Pembuktian keandalan Yesus sebagai seorang pemimpin diwujudkan dengan memanggil, melatih, mengembangkan dan mengutus para pemimpin ke dalam pelayanan (Mat 10:1-4; 5-15; Mrk 3:13-19). Keunggulan kepemimpinan Yesus terbukti dengan adanya pemimpin baru yang dihasilkan dan memimpin secara unggul dalam meneruskan kepemimpinanNya (bnd. Luk 22:32; I Ptr 5:1-5).
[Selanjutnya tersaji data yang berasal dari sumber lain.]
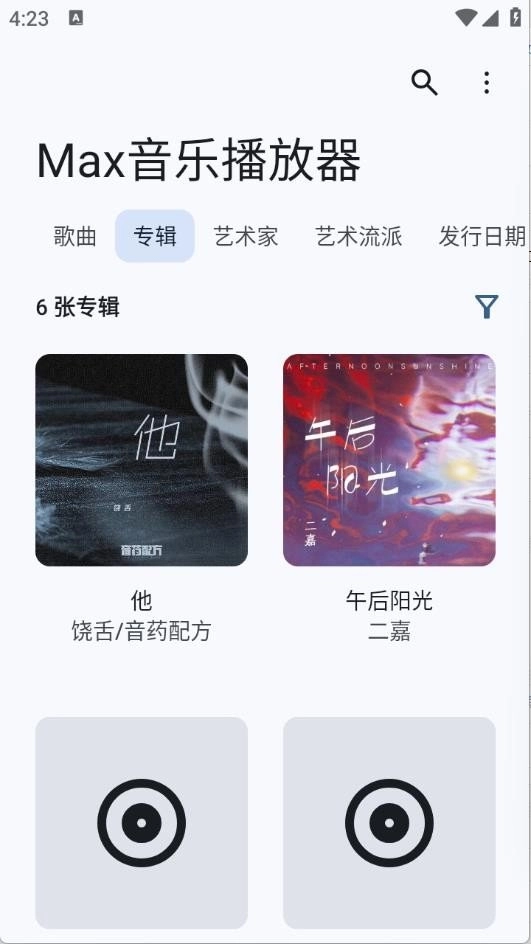Screen dimensions: 531x944
Task: Switch to the 艺术家 tab
Action: click(x=246, y=236)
Tiga kelebihan lain dalam kepemimpinan Yesus yang disebutkan Dr.Yakob Tomatala yaitu kaidah kencana dalam Mat 7:12, “Segala sesuatu yang kamu kehendaki supaya orang perbuat kepadamu, perbuatlah demikian juga kepada mereka,” inisiator-proaktif-teladan; kaidah kepemimpinan dalam Mrk 10:43-44, “Barangsiapa ingin menjadi besar di antara kamu, hendaklah ia menjadi pelayanmu, dan barangsiapa ingin menjadi terkemuka dianta kamu, hendaklah ia menjadi hamba untuk semuanya,” pemimpin-hamba;  dan analogi tubuh Kristus dimana Yesus Kristus sebagai Kepala merupakan landasan dan dinamika organisasi       (I Kor 12:12-30; Ef 4:15-16).
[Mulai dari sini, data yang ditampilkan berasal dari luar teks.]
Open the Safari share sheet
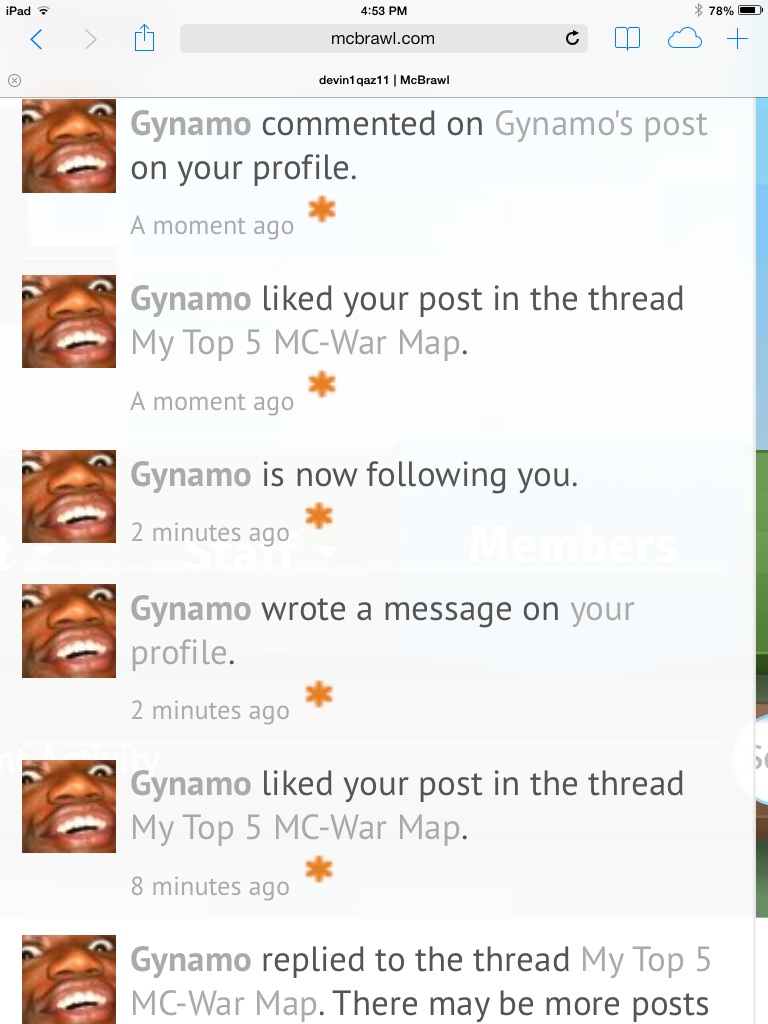[x=145, y=39]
Analogi tubuh Kristus memperlihatkan peran yang unik dari masing-masing anggota tubuh, adanya sinergi-mekanis antar tiap anggota tubuh, dan kerjasama yang harmonis. Dengan kata lain, kesatuan dalam diversitas, diversitas bagi kesatuan, dan kejelasan hubungan fungsional pada anggota-anggota tubuh, mengental dalam Kekepalaan Kristus sebagai pemimpin.[11] Konsep ‘Tubuh Kristus’ adalah analogi dasar bagi hakikat, peran, fungsi, struktur, mekanisme/masinesasi, sistem, dinamika dan kinerja organisasi Kristen. Analogi Tubuh Kristus sebagai model par excellence dari organisasi dengan daya efektivitas, efisiensi, dan kesehatan hubungan yang menjamin optimalisasi kinerja tinggi (high performance) dalam kepemimpinan,[12] perlu ditelaah secara mendalam. Akar-akar filosofis yang sarat dengan nilai teologis memungkinkan untuk melengkapi organisasi dengan dinamika revitalisasi yang besar untuk membenahi dan meneguhkan diri.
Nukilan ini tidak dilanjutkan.